* **Task prompt**:
The task requires repeating, word for word, the lines from the one with "Open the feedback mail icon" through the end of the material, leaving out all pictures.

* **Data for review**:
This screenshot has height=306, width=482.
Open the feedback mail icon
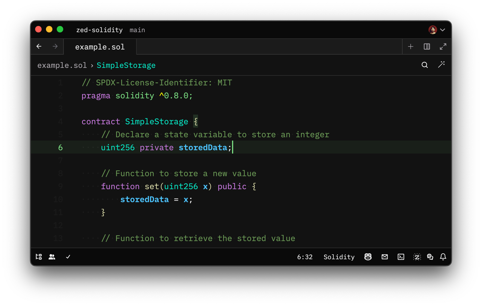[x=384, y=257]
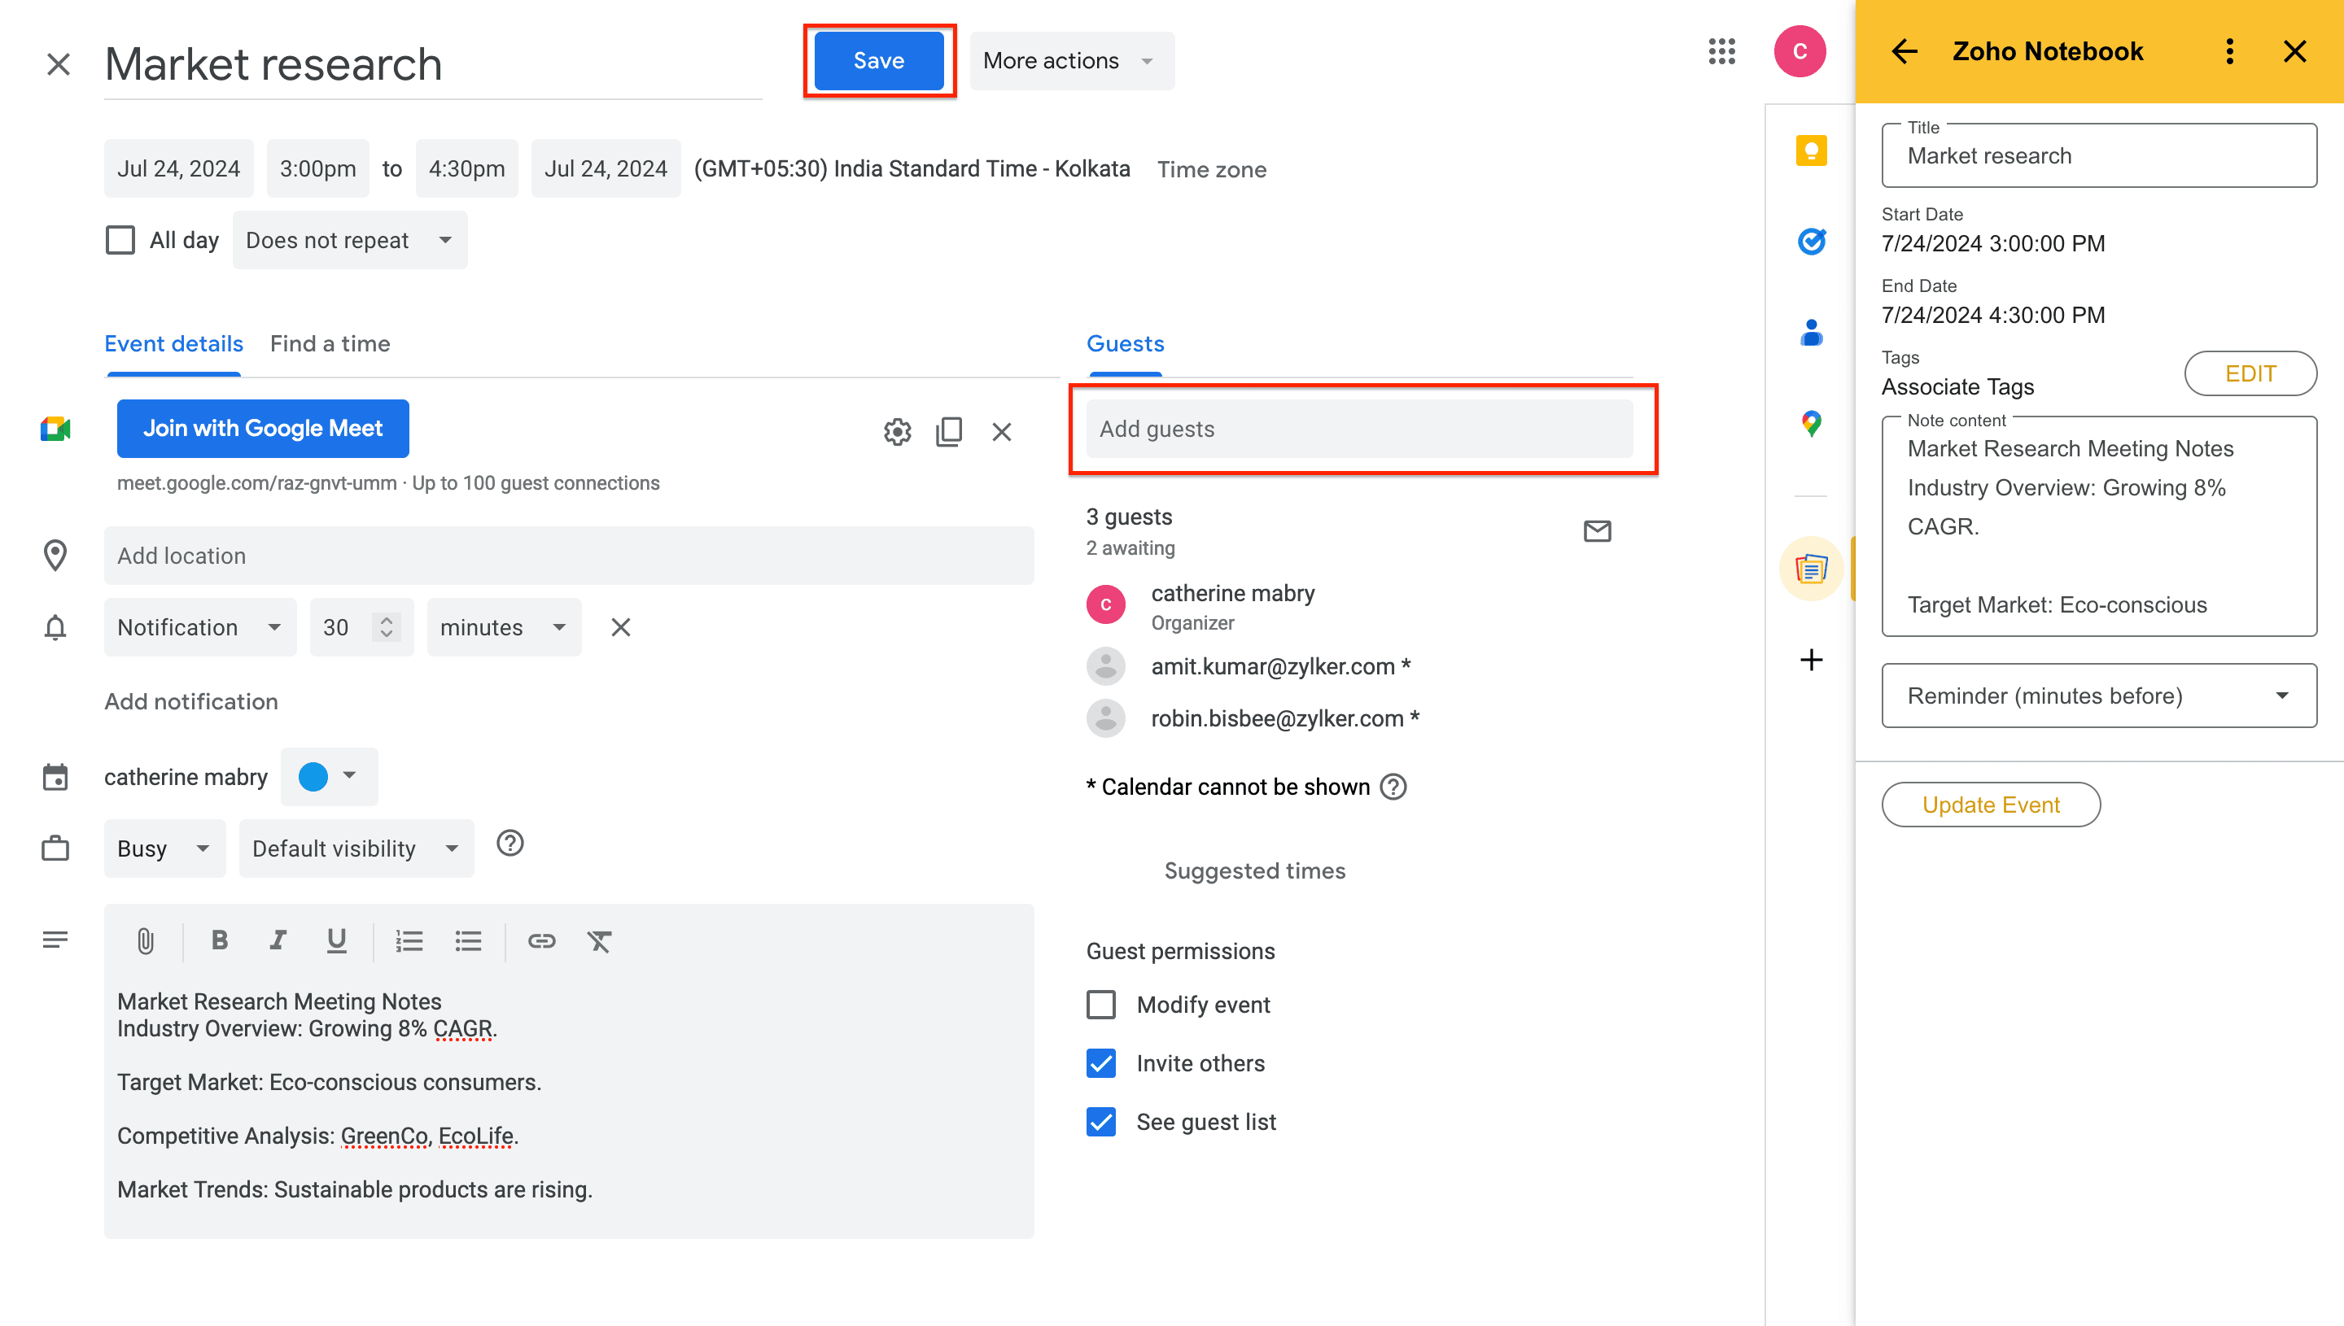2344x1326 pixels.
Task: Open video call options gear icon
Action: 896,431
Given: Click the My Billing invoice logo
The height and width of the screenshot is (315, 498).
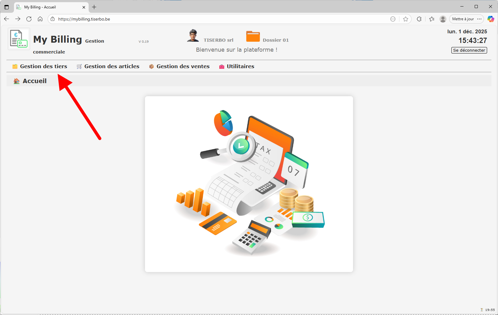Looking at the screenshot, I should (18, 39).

* **Result of the exercise**:
Open the feedback mail icon
[x=384, y=257]
2344x1326 pixels.
Task: Open video call options gear icon
Action: 896,431
Given: Click the My Billing invoice logo
The height and width of the screenshot is (315, 498).
Looking at the screenshot, I should (18, 39).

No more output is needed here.